Once your purple goldfish becomes the norm and everyone else grabs your idea, you need to do something else to keep the appeal fresh.
My favorite section is toward the end, with detailed lists of questions and implementation steps to:
* Help you choose the right purple goldfish for your business using first divergent (out-of-the-box) and then convergent (analytical, narrowing down) thinking, win over internal stakeholders (pp. 204-215);
* Market your innovation internally, seeking buy-in from all stakeholders (pp. 222-224);
* Run a pilot, measure the results, implement fully if it’s working (pp. 218-219, 226).
* Final and very wise advice: NEVER take away an existing purple goldfish (p. 237)!
* And my very favorite insight: a purple goldfish doesn’t have to be for the direct benefit of a customer or prospect. Helping a cause is also a purple goldfish (p. 92).
Two quibbles: First, I have to question why authors as concerned about customer delight would let this book go to print without an index. I went looking for a specific fact I wanted to retrieve in this review, couldn’t find it in my notes, and had to get myself over to Amazon to search inside the book. NOT a purple goldfish moment, and one that an index would have eliminated. And second, what “genius” came up with this awful subtitle? I’m sure they were pulling from Ken Blanchard’s Raving Fans, but this is a really unfortunate word choice. When I see “raving customers,” I think “angry.” We don’t want furious customers raving at us! We want delighted customers raving about us! -
I thoroughly enjoyed the authors' engaging and entertaining style of writing from start to finish. They proved to me that even a dry topic like marketing doesn't have to boring.

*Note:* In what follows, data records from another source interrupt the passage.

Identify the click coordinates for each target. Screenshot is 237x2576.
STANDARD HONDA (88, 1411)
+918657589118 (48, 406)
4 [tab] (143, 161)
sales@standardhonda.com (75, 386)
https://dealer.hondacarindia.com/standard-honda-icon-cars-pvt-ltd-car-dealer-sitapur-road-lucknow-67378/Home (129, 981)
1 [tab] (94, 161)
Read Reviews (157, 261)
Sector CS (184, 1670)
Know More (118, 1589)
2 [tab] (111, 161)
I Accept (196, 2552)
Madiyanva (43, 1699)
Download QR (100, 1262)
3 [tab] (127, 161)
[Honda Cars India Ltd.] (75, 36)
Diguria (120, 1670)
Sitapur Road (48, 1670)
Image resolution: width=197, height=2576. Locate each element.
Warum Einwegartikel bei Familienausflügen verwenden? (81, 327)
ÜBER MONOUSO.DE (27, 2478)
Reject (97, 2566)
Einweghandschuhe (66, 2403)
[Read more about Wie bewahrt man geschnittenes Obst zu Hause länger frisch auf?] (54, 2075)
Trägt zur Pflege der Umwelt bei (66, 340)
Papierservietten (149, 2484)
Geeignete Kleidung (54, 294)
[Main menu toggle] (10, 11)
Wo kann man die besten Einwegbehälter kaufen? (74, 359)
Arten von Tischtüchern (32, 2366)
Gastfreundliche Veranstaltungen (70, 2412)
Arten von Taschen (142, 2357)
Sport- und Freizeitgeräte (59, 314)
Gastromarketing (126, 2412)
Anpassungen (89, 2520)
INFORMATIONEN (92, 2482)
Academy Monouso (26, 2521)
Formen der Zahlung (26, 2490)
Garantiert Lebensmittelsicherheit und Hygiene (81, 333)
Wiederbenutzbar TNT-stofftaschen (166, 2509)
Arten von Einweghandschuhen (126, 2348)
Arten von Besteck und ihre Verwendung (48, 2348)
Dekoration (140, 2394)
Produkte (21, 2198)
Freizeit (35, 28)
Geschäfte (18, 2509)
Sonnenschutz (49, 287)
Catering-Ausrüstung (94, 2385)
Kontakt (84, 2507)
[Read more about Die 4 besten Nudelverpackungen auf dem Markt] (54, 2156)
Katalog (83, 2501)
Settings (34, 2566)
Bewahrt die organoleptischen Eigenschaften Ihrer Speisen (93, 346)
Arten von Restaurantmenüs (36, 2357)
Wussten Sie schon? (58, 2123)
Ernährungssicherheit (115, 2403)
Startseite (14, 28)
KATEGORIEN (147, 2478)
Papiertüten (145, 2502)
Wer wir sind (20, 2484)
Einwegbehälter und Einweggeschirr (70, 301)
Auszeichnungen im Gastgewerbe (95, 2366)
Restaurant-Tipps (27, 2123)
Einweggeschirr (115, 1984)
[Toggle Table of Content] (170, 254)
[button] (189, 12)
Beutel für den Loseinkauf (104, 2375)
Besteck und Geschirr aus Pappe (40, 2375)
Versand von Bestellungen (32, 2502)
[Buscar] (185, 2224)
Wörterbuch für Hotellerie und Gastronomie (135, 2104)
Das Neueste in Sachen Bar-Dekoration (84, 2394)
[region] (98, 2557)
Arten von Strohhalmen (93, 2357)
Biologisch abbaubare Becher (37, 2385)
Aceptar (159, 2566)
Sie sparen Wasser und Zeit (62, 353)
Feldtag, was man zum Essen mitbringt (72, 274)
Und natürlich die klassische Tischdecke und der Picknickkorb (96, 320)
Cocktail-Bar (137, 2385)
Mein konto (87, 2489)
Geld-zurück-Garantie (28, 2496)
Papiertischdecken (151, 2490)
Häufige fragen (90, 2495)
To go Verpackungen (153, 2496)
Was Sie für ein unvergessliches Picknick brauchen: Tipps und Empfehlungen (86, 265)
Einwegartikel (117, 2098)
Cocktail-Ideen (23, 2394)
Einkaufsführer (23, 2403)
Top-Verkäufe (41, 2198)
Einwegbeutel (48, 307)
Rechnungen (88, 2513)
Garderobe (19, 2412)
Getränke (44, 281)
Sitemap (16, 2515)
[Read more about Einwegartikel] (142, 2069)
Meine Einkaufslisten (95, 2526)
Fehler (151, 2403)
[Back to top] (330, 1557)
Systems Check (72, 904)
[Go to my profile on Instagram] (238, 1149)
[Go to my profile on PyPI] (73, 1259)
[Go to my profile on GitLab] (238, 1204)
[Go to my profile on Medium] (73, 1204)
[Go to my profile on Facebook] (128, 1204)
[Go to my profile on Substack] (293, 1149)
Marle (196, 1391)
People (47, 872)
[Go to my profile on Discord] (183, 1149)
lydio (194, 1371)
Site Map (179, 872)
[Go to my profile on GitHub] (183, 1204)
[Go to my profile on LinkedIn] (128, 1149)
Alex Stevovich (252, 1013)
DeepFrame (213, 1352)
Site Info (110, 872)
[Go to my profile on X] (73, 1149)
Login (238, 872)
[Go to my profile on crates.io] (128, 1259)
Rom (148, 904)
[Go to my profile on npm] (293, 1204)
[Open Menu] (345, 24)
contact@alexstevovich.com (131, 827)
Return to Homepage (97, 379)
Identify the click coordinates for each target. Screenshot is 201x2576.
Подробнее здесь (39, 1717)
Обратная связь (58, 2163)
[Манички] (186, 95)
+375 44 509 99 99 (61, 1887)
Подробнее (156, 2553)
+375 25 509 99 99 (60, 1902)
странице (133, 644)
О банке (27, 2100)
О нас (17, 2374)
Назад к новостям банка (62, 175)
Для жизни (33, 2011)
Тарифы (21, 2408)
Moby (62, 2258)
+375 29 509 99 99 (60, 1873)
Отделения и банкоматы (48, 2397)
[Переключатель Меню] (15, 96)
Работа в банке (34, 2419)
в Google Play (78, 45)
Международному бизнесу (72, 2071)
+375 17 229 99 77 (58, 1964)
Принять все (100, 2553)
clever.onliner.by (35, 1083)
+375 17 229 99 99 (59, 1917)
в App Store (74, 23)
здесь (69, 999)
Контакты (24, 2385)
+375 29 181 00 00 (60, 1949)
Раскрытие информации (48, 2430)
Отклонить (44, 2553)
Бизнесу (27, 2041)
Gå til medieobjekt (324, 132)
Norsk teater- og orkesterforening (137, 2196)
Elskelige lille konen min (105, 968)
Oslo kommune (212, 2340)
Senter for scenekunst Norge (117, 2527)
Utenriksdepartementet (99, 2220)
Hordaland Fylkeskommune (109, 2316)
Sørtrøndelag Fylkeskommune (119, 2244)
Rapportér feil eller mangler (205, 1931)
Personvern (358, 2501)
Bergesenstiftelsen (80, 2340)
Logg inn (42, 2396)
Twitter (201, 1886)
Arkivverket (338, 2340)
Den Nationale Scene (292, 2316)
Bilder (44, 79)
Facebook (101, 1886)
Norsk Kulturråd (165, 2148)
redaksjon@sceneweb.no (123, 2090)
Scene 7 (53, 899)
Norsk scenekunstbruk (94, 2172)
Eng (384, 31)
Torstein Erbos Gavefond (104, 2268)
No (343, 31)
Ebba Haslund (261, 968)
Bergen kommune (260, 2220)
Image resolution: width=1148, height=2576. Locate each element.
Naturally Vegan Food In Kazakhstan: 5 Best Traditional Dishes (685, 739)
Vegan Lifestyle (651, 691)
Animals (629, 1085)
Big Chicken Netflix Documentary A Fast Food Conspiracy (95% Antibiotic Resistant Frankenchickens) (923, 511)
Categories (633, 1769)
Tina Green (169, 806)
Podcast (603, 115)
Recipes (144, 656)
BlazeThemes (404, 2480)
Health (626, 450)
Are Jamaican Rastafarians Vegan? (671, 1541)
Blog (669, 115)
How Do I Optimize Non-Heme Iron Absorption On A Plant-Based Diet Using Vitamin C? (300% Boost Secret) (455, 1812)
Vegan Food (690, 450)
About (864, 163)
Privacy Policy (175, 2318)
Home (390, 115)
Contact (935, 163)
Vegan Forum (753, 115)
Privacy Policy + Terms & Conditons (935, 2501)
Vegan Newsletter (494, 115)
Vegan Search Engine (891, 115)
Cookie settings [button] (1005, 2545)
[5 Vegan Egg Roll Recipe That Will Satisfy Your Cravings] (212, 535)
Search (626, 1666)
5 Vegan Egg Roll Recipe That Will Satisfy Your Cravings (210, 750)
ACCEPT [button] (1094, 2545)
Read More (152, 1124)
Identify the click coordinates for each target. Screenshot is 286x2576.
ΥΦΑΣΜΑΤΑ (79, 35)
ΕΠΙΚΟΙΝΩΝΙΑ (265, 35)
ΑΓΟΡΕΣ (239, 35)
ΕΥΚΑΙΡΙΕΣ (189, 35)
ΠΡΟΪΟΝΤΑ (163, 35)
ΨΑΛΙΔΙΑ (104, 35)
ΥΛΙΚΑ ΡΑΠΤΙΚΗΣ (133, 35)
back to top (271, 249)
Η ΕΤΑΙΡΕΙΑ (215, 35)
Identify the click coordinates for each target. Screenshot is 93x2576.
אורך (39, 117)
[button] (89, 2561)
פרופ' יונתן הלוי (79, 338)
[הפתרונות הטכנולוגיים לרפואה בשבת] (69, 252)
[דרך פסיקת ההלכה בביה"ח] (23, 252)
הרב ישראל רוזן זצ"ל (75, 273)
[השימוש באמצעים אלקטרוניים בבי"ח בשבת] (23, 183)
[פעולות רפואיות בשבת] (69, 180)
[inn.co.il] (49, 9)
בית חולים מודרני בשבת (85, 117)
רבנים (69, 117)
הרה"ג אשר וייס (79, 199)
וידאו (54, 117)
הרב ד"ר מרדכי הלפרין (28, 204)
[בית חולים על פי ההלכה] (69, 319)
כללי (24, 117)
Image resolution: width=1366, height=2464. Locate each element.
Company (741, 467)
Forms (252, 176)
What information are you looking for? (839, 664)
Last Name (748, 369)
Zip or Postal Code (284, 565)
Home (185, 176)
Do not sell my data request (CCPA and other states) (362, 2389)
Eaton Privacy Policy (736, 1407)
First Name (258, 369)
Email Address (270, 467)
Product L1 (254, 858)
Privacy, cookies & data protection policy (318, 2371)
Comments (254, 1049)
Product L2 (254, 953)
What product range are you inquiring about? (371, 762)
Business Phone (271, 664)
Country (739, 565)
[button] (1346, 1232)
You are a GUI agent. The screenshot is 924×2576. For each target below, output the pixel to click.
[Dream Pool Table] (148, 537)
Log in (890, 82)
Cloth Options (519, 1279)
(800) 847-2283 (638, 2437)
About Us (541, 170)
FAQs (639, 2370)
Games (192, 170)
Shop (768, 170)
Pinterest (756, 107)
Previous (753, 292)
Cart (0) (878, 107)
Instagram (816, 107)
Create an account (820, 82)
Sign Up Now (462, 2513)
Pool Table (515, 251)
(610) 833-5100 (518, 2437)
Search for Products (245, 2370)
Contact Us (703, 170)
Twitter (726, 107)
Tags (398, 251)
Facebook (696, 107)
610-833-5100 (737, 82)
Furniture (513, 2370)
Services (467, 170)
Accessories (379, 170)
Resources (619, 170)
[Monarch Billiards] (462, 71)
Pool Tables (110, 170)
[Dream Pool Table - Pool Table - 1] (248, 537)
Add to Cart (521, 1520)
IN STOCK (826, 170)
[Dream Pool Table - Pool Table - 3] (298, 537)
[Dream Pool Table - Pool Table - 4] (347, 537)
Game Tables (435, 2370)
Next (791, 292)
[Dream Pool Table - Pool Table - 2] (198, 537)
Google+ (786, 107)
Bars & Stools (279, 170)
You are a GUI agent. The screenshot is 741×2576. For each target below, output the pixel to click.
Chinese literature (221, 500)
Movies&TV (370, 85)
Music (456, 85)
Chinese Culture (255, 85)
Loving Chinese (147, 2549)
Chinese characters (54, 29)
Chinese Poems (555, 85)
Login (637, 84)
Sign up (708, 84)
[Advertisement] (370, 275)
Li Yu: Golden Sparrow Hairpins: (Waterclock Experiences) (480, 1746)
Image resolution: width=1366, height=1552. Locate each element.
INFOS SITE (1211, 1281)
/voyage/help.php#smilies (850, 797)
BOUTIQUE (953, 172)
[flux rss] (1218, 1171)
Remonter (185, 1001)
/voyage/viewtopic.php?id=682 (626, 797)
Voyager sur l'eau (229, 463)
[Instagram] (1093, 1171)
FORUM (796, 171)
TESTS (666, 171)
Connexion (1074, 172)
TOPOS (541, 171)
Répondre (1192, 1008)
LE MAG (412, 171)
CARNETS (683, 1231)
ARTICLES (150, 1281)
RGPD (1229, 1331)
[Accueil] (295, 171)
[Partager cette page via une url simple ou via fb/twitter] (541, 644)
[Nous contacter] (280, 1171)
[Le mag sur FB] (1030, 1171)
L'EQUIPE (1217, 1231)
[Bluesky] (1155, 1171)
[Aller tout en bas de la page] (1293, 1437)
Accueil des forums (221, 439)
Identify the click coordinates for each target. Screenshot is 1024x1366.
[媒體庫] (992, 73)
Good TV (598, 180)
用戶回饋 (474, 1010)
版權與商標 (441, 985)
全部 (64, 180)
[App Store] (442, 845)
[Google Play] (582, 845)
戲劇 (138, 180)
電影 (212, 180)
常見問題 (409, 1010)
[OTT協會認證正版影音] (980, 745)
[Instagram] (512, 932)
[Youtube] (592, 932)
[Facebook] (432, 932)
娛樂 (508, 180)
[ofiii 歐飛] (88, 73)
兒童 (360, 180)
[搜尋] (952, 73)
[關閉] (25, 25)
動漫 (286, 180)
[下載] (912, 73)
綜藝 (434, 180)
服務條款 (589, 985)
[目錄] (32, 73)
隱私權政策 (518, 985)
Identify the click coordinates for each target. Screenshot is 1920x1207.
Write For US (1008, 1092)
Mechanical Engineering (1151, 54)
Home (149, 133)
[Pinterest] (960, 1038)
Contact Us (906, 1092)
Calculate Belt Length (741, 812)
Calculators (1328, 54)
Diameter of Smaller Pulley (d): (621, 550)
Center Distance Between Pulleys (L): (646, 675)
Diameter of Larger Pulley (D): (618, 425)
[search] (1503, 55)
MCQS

I loved and immediately connected with fascinating stories+anecdotes ranging from a zealous handyman to how the great Walt Disney exceed customer expectations.
The authors spend the bulk of the book on the "what" and the "how" of exceeding customer expectations and as a result attract raving customers. The 10 types of purple goldfish (the "what) are simple, yet profoundly practical. The powerful stories from TD Bank, Trader Joe's, Nordstrom etc. in the removing friction section of the book are spot-on for the topic. As I read many of these familiar and legendary brand stories, my mind was racing towards ideas that I can experiment in my own little world of marketing.
Thanks to Stan Phelps and Evan Carroll for another gem in the _________ Goldfish series!